____ Supplied records

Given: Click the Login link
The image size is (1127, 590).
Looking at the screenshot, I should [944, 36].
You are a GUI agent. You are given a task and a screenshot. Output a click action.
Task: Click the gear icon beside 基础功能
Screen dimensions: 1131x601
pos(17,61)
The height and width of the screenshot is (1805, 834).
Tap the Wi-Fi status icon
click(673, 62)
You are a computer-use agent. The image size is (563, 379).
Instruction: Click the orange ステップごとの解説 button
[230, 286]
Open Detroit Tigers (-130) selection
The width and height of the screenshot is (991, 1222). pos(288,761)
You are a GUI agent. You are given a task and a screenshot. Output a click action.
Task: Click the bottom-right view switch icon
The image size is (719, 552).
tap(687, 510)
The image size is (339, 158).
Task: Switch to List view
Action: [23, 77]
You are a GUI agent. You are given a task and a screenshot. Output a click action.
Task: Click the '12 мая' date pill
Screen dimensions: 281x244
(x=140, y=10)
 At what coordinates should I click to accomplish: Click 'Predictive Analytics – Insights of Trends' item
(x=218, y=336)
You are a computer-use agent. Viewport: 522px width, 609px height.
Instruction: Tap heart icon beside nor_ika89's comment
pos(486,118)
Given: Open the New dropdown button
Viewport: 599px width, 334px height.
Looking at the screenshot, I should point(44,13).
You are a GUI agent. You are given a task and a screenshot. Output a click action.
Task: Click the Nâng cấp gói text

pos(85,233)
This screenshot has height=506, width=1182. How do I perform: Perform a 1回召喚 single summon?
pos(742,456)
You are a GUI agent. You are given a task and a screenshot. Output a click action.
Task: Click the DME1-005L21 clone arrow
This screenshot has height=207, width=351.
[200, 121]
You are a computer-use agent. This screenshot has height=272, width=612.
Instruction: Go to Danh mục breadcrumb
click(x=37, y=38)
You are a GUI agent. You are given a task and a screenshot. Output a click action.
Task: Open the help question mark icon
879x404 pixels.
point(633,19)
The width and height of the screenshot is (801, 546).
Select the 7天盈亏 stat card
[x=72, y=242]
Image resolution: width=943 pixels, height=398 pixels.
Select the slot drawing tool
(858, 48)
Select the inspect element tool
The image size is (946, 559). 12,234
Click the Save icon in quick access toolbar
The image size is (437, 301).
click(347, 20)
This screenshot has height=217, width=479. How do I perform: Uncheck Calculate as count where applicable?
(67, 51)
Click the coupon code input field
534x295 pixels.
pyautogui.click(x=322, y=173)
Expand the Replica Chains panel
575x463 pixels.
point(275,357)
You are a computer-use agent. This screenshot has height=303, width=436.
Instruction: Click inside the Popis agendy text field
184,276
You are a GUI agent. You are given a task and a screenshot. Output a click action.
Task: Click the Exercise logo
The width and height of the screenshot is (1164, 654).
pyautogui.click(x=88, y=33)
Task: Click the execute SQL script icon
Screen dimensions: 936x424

________

Work instructions: Repeat the listing above exactly, line for line.

Solution to this task:
Given: Click the Login link
The image size is (1127, 590).
Looking at the screenshot, I should [944, 36].
You are a GUI agent. You are given a task and a screenshot. Output a click action.
Task: Click the gear icon beside 基础功能
Screen dimensions: 1131x601
pos(17,61)
The height and width of the screenshot is (1805, 834).
Tap the Wi-Fi status icon
click(673, 62)
You are a computer-use agent. The image size is (563, 379).
Instruction: Click the orange ステップごとの解説 button
[230, 286]
Open Detroit Tigers (-130) selection
The width and height of the screenshot is (991, 1222). pos(288,761)
You are a GUI agent. You are given a task and a screenshot. Output a click action.
Task: Click the bottom-right view switch icon
The image size is (719, 552).
tap(687, 510)
The image size is (339, 158).
Task: Switch to List view
Action: [23, 77]
You are a GUI agent. You are given a task and a screenshot. Output a click action.
Task: Click the '12 мая' date pill
Screen dimensions: 281x244
(x=140, y=10)
 At what coordinates should I click to accomplish: Click 'Predictive Analytics – Insights of Trends' item
(x=218, y=336)
You are a computer-use agent. Viewport: 522px width, 609px height.
Instruction: Tap heart icon beside nor_ika89's comment
pos(486,118)
Given: Open the New dropdown button
Viewport: 599px width, 334px height.
Looking at the screenshot, I should point(44,13).
You are a GUI agent. You are given a task and a screenshot. Output a click action.
Task: Click the Nâng cấp gói text

pos(85,233)
This screenshot has height=506, width=1182. How do I perform: Perform a 1回召喚 single summon?
pos(742,456)
You are a GUI agent. You are given a task and a screenshot. Output a click action.
Task: Click the DME1-005L21 clone arrow
This screenshot has height=207, width=351.
[200, 121]
You are a computer-use agent. This screenshot has height=272, width=612.
Instruction: Go to Danh mục breadcrumb
click(x=37, y=38)
You are a GUI agent. You are given a task and a screenshot. Output a click action.
Task: Open the help question mark icon
879x404 pixels.
point(633,19)
The width and height of the screenshot is (801, 546).
Select the 7天盈亏 stat card
[x=72, y=242]
Image resolution: width=943 pixels, height=398 pixels.
Select the slot drawing tool
(858, 48)
Select the inspect element tool
The image size is (946, 559). 12,234
Click the Save icon in quick access toolbar
The image size is (437, 301).
click(347, 20)
This screenshot has height=217, width=479. How do I perform: Uncheck Calculate as count where applicable?
(67, 51)
Click the coupon code input field
534x295 pixels.
pyautogui.click(x=322, y=173)
Expand the Replica Chains panel
575x463 pixels.
point(275,357)
You are a computer-use agent. This screenshot has height=303, width=436.
Instruction: Click inside the Popis agendy text field
184,276
You are a GUI agent. You are given a task and a screenshot. Output a click action.
Task: Click the Exercise logo
The width and height of the screenshot is (1164, 654).
pyautogui.click(x=88, y=33)
Task: Click the execute SQL script icon
Screen dimensions: 936x424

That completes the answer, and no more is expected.